On Dispersers of Knowledge (and Other Stuff)

lhawkins - March 27, 2017

One of the joys of working in a bookshop is the opportunity for great conversations on wide-ranging topics as people stream in and out during the day. Sharing passionate opinions on books is an obvious and frequent topic. Often, talk turns to the news of the day or upcoming store events or issues in education. Some days there ends up being a recurring theme. Some themes are more pleasant than others. (Warning: if you’re reading this as you eat maybe you should save your food, or this post, for later.)
It all started sweetly enough when my friend Greg stopped by Saturday to discuss an event he’s helping with at the store next month.
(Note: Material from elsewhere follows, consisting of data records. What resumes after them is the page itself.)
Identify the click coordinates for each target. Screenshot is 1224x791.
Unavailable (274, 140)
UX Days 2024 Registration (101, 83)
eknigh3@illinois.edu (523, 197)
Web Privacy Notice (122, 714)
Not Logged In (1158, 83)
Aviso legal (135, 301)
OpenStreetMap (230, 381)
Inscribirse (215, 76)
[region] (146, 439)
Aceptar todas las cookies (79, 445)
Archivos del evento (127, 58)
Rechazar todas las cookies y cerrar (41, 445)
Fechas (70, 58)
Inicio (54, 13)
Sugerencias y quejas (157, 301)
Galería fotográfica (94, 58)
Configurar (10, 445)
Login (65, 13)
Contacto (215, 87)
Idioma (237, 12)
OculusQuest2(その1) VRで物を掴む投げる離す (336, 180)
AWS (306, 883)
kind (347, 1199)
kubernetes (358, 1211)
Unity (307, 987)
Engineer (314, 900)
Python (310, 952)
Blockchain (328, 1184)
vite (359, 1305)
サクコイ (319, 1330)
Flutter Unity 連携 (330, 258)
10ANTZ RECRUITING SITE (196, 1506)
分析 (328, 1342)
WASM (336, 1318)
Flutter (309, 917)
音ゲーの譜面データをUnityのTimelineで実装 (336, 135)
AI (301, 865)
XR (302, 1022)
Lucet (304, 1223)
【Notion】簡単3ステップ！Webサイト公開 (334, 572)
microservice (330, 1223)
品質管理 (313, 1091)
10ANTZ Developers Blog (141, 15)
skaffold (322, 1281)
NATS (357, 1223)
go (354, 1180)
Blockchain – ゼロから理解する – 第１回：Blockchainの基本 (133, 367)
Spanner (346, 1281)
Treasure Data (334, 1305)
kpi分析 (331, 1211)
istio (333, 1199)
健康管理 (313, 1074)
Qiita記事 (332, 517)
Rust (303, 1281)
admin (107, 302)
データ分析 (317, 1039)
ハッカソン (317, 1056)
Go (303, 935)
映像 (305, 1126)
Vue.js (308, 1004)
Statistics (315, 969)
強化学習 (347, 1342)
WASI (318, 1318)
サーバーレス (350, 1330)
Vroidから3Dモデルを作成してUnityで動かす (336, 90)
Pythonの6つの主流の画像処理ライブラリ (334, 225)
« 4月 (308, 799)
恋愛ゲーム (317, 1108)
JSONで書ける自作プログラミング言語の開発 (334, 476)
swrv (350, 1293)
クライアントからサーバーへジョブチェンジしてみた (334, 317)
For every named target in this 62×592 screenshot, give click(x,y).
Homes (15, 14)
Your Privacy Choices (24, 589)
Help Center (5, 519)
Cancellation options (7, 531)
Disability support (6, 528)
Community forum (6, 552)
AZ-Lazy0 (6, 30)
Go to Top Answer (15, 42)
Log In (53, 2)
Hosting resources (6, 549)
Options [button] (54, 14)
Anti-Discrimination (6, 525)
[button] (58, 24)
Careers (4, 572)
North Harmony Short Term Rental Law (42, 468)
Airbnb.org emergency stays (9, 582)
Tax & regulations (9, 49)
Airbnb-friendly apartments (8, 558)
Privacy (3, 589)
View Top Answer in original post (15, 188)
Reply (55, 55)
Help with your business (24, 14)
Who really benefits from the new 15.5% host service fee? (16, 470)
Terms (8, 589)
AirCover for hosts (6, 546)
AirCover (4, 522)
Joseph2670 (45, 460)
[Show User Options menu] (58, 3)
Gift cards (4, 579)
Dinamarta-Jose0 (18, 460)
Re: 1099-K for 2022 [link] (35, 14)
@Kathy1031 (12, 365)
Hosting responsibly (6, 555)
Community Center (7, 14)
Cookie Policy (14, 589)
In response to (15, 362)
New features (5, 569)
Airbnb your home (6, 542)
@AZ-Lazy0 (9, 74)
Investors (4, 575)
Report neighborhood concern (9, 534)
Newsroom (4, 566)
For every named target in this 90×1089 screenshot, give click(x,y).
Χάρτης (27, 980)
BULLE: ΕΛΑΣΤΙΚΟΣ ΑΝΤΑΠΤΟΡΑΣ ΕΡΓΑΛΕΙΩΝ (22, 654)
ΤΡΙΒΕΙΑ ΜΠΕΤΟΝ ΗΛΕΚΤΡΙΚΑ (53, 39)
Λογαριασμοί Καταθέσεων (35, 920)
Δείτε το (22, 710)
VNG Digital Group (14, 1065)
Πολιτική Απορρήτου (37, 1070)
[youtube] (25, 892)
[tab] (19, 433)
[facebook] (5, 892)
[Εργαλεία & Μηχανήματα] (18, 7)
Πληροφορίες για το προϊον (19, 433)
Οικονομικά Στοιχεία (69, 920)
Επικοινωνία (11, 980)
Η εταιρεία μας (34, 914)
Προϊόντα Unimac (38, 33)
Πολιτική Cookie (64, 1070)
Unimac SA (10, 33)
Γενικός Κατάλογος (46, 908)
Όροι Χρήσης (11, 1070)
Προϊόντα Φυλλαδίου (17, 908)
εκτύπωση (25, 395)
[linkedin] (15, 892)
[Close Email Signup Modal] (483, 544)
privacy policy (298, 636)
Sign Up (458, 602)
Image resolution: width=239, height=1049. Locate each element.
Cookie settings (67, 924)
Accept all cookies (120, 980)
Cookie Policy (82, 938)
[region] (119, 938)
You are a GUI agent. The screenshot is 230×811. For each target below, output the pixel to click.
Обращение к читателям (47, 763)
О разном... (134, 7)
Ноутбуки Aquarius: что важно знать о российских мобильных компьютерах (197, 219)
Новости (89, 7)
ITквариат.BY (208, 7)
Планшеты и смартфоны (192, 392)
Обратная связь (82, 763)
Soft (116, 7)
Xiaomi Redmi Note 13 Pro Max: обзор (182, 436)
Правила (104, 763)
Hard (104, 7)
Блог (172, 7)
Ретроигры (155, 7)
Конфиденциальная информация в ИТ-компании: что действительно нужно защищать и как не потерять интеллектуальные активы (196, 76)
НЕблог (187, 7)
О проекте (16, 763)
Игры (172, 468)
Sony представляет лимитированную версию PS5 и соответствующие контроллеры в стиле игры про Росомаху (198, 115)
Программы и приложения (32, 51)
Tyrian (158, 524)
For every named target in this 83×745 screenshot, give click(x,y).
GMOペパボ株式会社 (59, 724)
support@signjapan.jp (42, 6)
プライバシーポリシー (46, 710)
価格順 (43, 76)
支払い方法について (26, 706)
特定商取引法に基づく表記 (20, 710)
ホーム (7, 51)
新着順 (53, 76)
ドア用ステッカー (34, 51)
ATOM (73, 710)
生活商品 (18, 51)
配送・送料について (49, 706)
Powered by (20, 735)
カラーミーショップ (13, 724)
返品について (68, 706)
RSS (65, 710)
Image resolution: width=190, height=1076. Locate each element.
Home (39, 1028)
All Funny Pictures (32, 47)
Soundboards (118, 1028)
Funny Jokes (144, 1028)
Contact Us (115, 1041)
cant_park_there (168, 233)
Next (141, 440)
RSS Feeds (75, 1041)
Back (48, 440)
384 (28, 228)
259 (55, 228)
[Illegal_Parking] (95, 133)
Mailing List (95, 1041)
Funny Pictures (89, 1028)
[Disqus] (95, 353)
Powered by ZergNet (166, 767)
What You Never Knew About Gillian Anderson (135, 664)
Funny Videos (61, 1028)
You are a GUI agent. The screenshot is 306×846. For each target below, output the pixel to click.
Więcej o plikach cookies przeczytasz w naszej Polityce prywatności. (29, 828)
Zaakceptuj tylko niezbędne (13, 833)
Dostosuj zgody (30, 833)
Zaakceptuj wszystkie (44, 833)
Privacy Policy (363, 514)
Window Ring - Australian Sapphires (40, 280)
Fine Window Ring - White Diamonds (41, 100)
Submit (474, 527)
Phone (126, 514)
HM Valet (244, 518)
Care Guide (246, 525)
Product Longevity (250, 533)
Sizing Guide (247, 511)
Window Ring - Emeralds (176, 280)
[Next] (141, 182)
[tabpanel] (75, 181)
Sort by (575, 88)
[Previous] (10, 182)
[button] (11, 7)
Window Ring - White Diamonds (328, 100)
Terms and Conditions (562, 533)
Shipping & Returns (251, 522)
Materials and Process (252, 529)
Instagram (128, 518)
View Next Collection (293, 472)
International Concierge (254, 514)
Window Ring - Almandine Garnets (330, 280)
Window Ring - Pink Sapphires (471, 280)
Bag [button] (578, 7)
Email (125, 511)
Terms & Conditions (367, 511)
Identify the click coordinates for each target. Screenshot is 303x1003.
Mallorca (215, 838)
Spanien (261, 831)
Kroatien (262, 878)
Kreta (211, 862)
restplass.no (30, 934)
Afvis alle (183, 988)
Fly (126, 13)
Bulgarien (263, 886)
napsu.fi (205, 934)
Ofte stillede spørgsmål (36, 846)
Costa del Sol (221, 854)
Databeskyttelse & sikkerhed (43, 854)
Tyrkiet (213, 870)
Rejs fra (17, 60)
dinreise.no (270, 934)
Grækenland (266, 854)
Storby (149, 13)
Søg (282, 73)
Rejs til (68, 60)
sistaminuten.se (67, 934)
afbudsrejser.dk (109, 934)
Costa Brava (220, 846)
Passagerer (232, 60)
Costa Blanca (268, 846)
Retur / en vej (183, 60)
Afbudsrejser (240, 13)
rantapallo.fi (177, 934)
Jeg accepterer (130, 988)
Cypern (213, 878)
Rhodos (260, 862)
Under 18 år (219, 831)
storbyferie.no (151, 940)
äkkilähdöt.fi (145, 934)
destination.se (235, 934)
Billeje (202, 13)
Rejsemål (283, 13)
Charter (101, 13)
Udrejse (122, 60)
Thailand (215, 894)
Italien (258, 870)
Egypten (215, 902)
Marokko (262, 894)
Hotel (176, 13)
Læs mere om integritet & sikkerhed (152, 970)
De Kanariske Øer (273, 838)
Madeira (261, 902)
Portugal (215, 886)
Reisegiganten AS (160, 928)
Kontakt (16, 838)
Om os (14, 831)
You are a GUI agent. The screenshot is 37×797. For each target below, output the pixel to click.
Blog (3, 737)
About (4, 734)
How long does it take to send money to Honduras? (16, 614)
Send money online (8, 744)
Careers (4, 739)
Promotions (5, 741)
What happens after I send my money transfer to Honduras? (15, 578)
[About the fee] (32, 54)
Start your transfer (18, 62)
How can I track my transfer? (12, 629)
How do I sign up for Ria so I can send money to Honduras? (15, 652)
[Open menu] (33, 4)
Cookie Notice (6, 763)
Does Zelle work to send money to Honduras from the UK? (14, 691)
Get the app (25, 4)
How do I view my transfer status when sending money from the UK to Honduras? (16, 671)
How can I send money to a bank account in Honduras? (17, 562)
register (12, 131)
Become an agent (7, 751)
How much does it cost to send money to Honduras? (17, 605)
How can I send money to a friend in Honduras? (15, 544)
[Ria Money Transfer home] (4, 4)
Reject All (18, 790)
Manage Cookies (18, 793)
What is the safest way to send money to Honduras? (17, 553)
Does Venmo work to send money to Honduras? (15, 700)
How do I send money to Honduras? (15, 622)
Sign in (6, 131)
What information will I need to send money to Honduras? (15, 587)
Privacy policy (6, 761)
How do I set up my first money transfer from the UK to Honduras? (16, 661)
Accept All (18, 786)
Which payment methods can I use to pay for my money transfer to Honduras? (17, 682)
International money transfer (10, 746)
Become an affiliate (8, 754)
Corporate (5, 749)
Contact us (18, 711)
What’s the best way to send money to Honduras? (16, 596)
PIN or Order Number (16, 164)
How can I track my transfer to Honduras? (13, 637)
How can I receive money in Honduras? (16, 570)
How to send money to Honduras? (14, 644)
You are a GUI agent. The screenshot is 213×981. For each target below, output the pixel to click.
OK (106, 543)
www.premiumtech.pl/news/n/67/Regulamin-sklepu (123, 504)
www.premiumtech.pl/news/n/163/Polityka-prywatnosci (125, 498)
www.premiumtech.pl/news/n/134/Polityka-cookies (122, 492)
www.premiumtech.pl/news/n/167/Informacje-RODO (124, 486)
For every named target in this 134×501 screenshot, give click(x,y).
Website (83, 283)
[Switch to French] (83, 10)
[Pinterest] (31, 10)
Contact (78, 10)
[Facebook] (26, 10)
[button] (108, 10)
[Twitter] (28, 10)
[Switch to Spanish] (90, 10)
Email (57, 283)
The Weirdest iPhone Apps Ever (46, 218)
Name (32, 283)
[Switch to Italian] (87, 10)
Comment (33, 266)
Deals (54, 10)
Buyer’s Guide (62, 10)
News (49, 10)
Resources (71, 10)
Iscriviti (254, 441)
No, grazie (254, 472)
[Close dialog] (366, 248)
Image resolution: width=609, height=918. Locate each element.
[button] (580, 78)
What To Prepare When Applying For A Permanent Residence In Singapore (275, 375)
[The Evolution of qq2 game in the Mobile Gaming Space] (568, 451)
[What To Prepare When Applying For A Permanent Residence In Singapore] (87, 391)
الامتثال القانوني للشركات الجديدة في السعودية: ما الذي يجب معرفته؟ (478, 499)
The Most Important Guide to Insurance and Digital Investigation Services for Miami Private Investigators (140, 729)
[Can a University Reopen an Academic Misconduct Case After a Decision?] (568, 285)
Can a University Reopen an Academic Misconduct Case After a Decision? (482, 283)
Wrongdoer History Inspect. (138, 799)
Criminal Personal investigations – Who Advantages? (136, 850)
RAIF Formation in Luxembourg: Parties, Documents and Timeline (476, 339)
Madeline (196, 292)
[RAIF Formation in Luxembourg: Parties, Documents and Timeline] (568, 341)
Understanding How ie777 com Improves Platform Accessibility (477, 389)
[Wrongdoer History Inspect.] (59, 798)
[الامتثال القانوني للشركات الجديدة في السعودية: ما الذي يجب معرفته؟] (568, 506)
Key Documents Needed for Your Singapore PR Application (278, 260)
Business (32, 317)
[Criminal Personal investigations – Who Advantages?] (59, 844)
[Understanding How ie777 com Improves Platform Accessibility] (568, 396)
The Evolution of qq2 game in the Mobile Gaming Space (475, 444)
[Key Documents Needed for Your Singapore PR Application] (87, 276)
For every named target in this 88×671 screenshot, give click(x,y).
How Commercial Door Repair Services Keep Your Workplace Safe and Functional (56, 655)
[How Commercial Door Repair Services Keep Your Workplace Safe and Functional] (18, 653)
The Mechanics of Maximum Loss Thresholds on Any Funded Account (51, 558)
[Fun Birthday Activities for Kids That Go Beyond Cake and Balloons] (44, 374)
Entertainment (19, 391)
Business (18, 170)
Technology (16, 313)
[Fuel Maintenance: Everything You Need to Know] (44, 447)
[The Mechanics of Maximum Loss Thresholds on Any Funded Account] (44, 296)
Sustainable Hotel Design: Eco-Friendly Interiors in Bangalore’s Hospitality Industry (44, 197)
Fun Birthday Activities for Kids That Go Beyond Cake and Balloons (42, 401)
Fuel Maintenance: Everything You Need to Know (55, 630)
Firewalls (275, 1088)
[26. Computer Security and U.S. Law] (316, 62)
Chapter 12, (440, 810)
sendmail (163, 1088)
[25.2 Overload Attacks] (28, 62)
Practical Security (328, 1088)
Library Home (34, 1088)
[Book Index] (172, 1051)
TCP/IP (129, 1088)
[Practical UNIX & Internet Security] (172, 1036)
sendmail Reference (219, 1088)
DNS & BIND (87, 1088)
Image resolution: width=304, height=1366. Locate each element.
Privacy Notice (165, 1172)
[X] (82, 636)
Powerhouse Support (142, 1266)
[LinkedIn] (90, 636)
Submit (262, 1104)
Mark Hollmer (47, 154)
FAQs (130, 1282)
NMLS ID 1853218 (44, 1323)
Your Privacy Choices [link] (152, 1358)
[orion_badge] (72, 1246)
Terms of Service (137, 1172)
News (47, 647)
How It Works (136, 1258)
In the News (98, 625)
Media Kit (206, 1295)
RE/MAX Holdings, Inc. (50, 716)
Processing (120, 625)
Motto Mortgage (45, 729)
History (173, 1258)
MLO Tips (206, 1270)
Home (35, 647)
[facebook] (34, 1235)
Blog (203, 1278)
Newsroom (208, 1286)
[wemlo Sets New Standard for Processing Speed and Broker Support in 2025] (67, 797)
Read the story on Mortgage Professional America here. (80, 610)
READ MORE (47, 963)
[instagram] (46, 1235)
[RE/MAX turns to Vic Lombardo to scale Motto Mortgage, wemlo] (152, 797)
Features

Greg is an artist and a self-proclaimed tapir enthusiast. Tapirs are frequent subjects of his artwork and World Tapir Day is one of his favorite holidays, so I invited him to participate in a special story time devoted to the tapir, complete with an art activity, fun facts about tapirs, and, of course, stories.
There are not nearly enough picture books featuring tapirs, by the way. They’re very important ecologically–more on that later–and their survival might be more widely championed if kids were growing up seeing them as lovable characters with the frequency of, say, bears or bunnies. Just a thought…
Anyway, after settling on an art activity for the story time– tapir masks with dangling snouts– I showed Greg The Tapir Scientist, a nonfiction book that would be too long for reading at story time but would have some great photos and fun facts to share. Always happy to share fun facts about tapirs, Greg laughed and said that some facts probably wouldn’t be appropriate to share with our expected 4- to 7-year old audience. For instance, the tendency of tapirs to spray their urine and, apparently, their feces. This is what makes them so valuable to the environment as “long-distance seed dispersers.”
“Oh, no,” I exclaimed, “definitely talk about the poop!” Greg, as a person who doesn’t spend that much time around 4- to 7-year-olds, seemed surprised when I told him that poop is pretty much a sure-fire hit subject with this age group. I appealed to nearby customer Caryn, who happens to be an elementary school librarian, for validation. She agreed emphatically that you can’t go wrong with poop.
To illustrate the point, Caryn then shared a current funny but frustrating situation with one of her students. Apparently this little boy can’t get enough of The Princess and the Pony by Kate Beaton. It’s a wonderful book; Caryn loves it; I love it. But for months it’s been the only book this little boy will check out of the school library, and he checks it out over and over again. And what is the specific allure of this wonderful book? The illustration toward the end of the book where the pony, umm… passes gas. He goes straight for that page of the book and laughs hysterically every time. Go figure.
Only a few minutes after I said goodbye to Greg the artist and Caryn the librarian, a gentleman came into the store and looked a bit embarrassed as he asked me if we had any books about poop. Not toilet training books, he said, just books about poop.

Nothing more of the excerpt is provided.